- What to do: Repeat every entry word for word, but leave the images out of your copy.

- Extracted material:

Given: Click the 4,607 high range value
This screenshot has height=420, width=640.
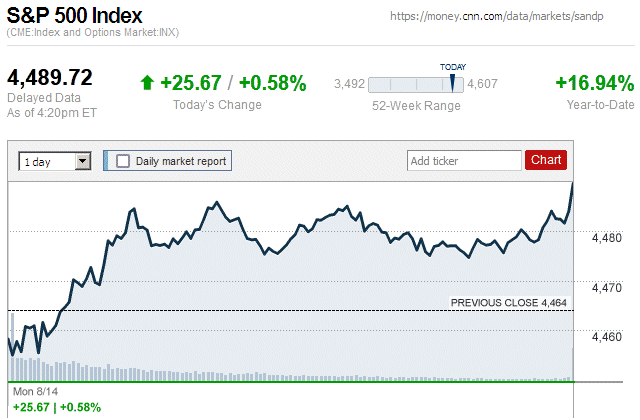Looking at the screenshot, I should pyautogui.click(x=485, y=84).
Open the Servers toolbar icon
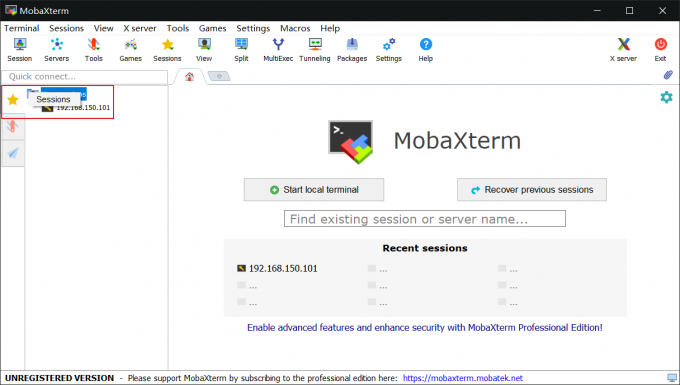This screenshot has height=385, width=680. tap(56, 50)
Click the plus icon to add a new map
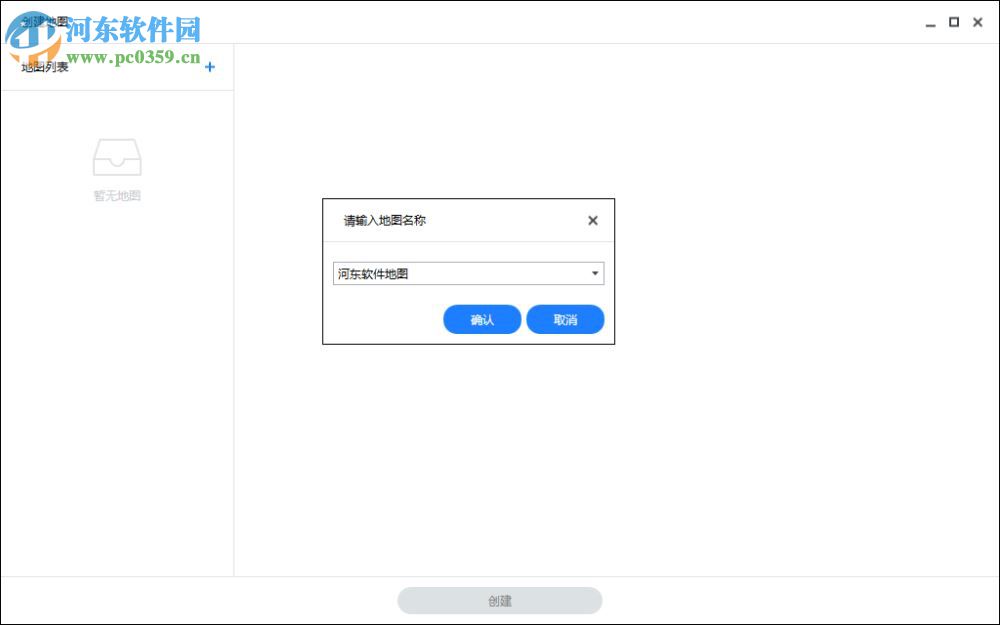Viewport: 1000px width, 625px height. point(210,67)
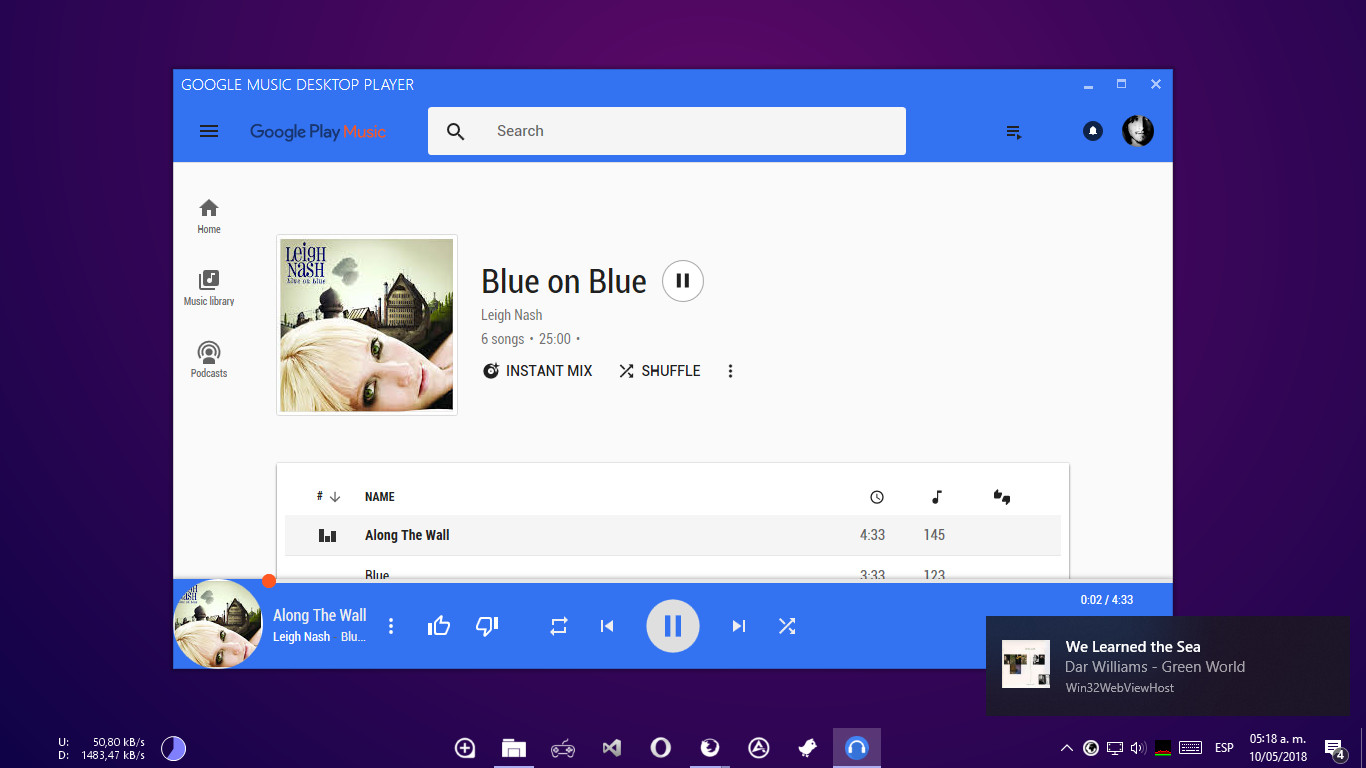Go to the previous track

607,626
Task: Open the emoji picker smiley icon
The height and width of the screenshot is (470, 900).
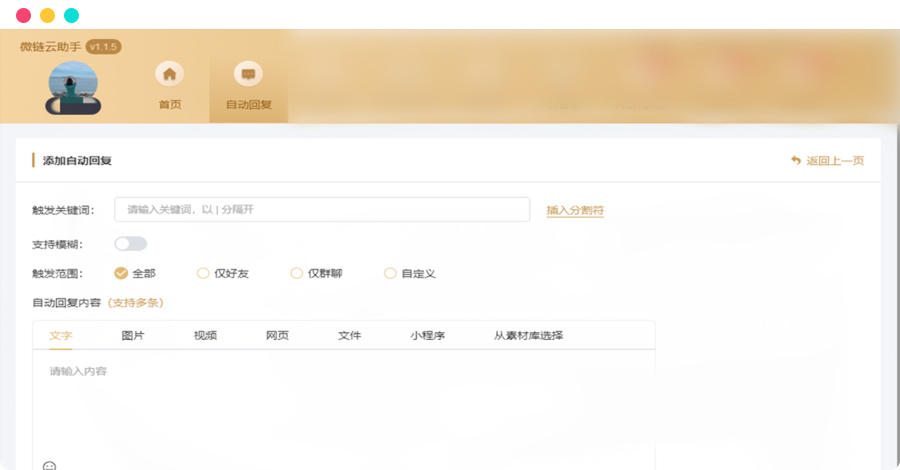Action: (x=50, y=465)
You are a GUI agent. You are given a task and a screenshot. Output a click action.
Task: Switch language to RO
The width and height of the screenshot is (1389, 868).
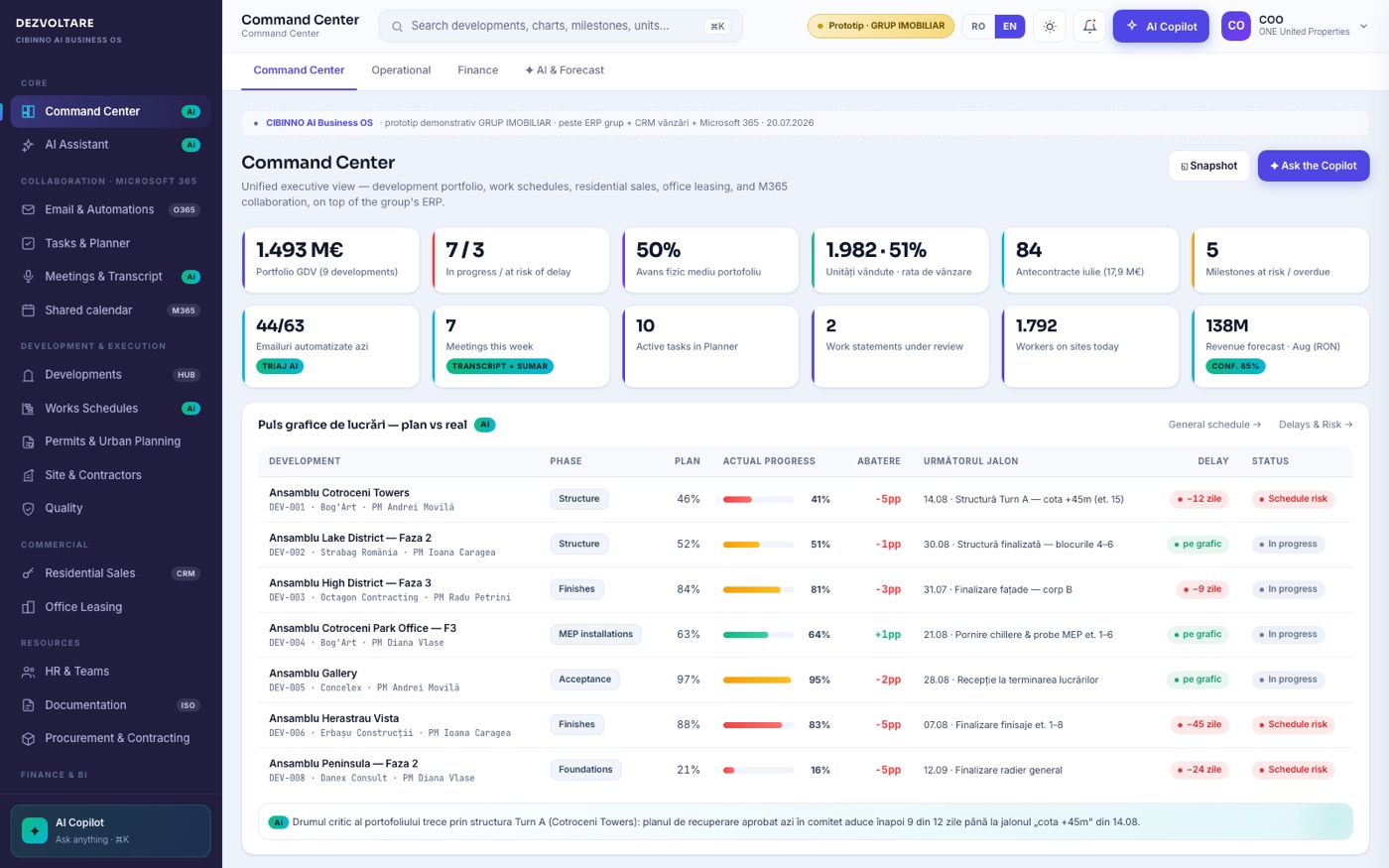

- Reply:
Given: Click the 4,607 high range value
This screenshot has height=420, width=640.
Looking at the screenshot, I should pyautogui.click(x=485, y=84).
Open the Servers toolbar icon
This screenshot has height=385, width=680. tap(56, 50)
Click the plus icon to add a new map
Viewport: 1000px width, 625px height. point(210,67)
Go to the previous track

607,626
Task: Open the emoji picker smiley icon
The height and width of the screenshot is (470, 900).
Action: (x=50, y=465)
You are a GUI agent. You are given a task and a screenshot. Output a click action.
Task: Switch language to RO
The width and height of the screenshot is (1389, 868).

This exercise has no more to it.